The hobby loss rule does not apply if you have a reasonable expectation of making a profit from the activity. Clearly, you don’t have to give a guarantee to the IRS or anyone else that you’ll be successful; in business there are no guarantees. But you can’t operate solely for personal reasons, without regard to financial considerations.
Unfortunately, there’s no bright line for determining whether you have a profit motive. Your word alone isn’t good enough. There are two ways to show the IRS you mean business.
- Rely on a presumption. If you can show that you’re profitable in three out of five years (two of five years for certain horse-related activities), the IRS will assume you had a profit motive all along, even though you had some loss years. To use this presumption, you have to file a form (IRS Form 5213) for the first year of your business. This delays any IRS audit until the end of five years.
- Demonstrate motive. Instead of asking that the IRS not examine you for five years, simply operate as if you have a profit motive. Then, if you’re ever selected for audit, you’ll show that your activity is a business and not just a hobby.
Here are some ways to protect yourself.
- Form a C corporation.
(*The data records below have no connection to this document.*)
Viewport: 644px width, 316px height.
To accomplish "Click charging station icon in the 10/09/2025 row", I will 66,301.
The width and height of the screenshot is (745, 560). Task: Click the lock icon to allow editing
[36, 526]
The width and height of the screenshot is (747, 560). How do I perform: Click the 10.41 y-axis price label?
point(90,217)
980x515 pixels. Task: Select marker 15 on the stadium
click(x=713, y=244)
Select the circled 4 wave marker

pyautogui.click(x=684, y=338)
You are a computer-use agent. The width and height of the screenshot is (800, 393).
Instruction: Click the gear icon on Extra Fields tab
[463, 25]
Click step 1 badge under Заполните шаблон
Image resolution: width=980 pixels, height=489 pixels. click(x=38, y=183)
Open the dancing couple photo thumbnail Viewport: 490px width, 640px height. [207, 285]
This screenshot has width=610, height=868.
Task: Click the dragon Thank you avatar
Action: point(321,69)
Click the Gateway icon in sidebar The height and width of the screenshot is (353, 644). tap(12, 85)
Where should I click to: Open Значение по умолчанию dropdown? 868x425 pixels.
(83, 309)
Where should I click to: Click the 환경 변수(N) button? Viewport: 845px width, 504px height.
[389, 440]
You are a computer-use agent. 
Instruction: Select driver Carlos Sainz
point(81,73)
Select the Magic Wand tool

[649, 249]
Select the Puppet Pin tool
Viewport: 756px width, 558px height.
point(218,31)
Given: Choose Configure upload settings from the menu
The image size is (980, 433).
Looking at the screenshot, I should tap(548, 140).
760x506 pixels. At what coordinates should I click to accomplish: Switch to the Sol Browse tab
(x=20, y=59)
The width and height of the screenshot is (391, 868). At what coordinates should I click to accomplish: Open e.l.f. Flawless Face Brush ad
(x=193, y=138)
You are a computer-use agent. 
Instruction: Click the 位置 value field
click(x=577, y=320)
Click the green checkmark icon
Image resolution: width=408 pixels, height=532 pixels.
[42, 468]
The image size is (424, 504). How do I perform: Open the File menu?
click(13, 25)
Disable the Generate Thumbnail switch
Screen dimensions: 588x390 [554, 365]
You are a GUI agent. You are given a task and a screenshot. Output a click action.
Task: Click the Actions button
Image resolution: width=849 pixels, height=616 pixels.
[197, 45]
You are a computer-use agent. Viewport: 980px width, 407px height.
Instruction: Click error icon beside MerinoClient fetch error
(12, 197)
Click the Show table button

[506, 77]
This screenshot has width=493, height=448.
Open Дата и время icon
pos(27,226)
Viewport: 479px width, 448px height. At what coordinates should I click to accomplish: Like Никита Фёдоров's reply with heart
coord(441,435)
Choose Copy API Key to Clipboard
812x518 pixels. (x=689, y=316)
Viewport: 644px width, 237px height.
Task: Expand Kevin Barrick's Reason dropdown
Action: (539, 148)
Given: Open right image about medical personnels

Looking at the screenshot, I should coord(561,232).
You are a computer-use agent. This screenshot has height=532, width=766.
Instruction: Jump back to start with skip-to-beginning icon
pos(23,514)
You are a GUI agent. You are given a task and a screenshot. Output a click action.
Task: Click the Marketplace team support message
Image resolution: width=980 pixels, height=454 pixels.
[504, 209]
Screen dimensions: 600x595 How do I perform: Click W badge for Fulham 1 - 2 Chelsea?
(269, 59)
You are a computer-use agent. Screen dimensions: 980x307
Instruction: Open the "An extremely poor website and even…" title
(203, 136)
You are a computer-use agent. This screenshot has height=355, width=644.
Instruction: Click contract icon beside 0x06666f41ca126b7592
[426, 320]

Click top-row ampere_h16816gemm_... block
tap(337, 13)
A regular corporation is not subject to the hobby loss rule; all other types of business entities, including Schedule C businesses, limited liability companies, and S corporations, need to be concerned about the hobby loss rule if they’re not profitable.
- Don’t rely on the presumption. Filing Form 5213 guarantees that the IRS will examine your returns for all of the years in the presumption period, so don’t use it.
- Operate your activity like you mean business. This means keeping good books and records and maintaining a separate business bank account and credit card (apart from your personal finances or those of any other business). Have a business plan. Apply analytics to your performance. Work with professionals and continually try to achieve or improve profitability. No single factor shows a profit motive, but taken together they can demonstrate that you’re running a business and not a hobby if you are selected for audit.
If you’re up for some “light reading,” you can view the factors that the IRS uses to determine a profit motive by checking the IRS guide. This is the guide used by IRS auditors for hobby loss challenges. Also work with a CPA or other tax adviser to help you stay off the IRS’ radar or to be successful if the IRS challenges your deductions.